ALMAZNYY FOND SSSR [DIAMOND FUND OF THE USSR] Almaznyy fond SSSR ['The Diamond Fund of the USSR']; edited by Academician A. Fersman: [in 4 issues]. Moscow: Narodnyy komissariat finansov SSSR, 1924–1925.
Lot 1018
7 00010 000
Issue 1 (1924) — 38 pp., 25 plates;
Issue 2 (1925) — 30 pp., 25 plates;
Issue 3 (1925) — 46 pp., 25 plates;
Issue 4 (1925, final) — 38 pp., 25 plates;
40 × 30 cm.
Print run: issue 1 — 350 copies; issues 2–4 — 300 copies.
Plates printed in phototype, images in actual size.
Edited under the direction of Academician A. Fersman, with the participation of S.M. Troynitskiy (Director of the State Hermitage), S.K. Bogoyavlenskiy (Head of the Moscow Archive of Foreign Affairs), D.V. Yuferov (researcher, Department of Precious Stones, Russian Academy of Sciences), jewellers A.K. Fabergé, A.F. Kotler, B.E. Maseev, A.K. Bok, A.M. Frants, and photographer I.N. Aleksandrov, under the general supervision of the Currency Administration of the People’s Commissariat of Finance of the USSR.
Four publisher’s boards. Good condition. Minor wear to the bindings, tears and losses to some tissue guards, edges of some guards worn, several guards lacking. Library stamps, labels and markings of the Free Library of Philadelphia; bookplates ‘The Free Library of Philadelphia / Simon Gratz Fund’ on the endpapers.

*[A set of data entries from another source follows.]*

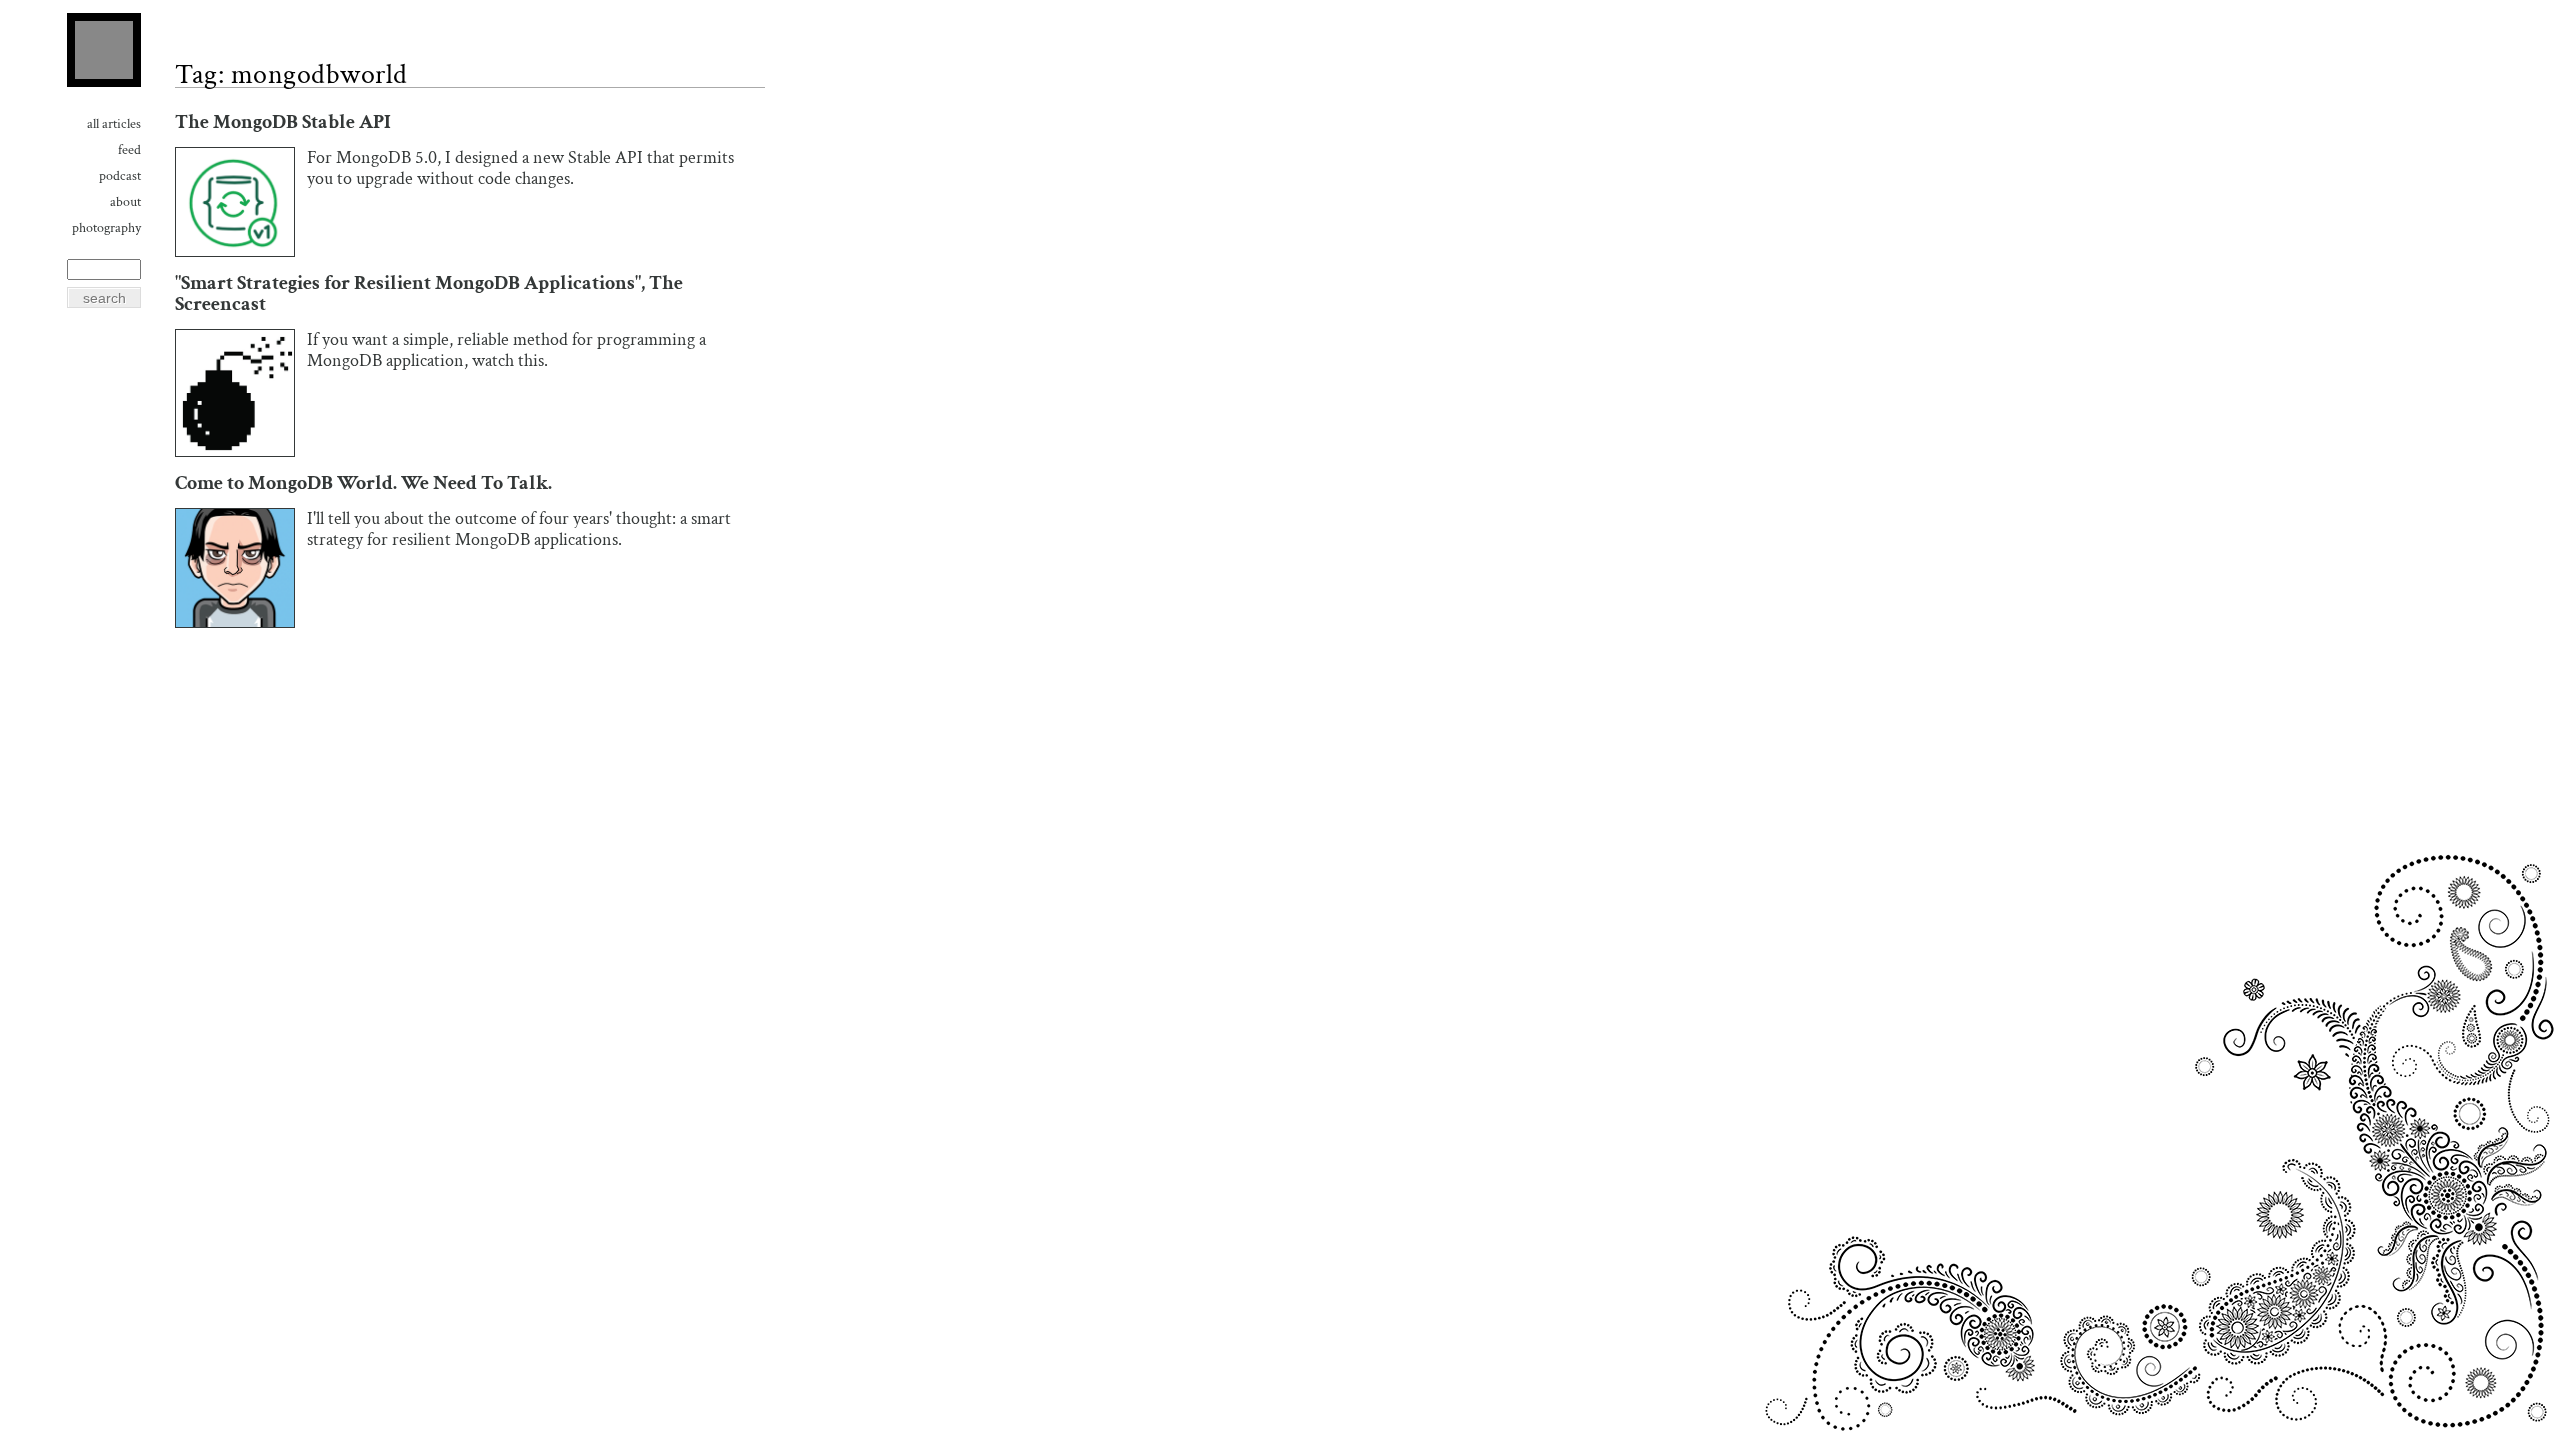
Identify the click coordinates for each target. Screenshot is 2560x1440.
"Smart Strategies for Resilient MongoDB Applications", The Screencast (429, 294)
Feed (129, 150)
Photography (106, 228)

From the jewels transferred for safekeeping to the Moscow Kremlin during the First World War, a selection of outstanding works of jewellery art was made and assigned to the State Treasury (Gokhran). In 1922 these objects, forming the ‘Diamond Fund’, were moved from the Kremlin to the Gokhran building. A commission headed by Academician A.E. Fersman was established to catalogue the collection, resulting in the present four-part publication issued by the People’s Commissariat of Finance of the USSR.
Provenance:
American auction
Simon Gratz (1840–1925), American lawyer and philanthropist from Philadelphia, one of the most prominent Jewish collectors in the city. His collection comprised approximately 175,000 autographs and manuscripts, as well as prints, lithographs and books. His collecting interests extended far beyond American history, including numerous foreign-language materials; he maintained contacts with collectors worldwide. He collaborated closely with the Historical Society of Pennsylvania, to which he donated his entire collection in 1917.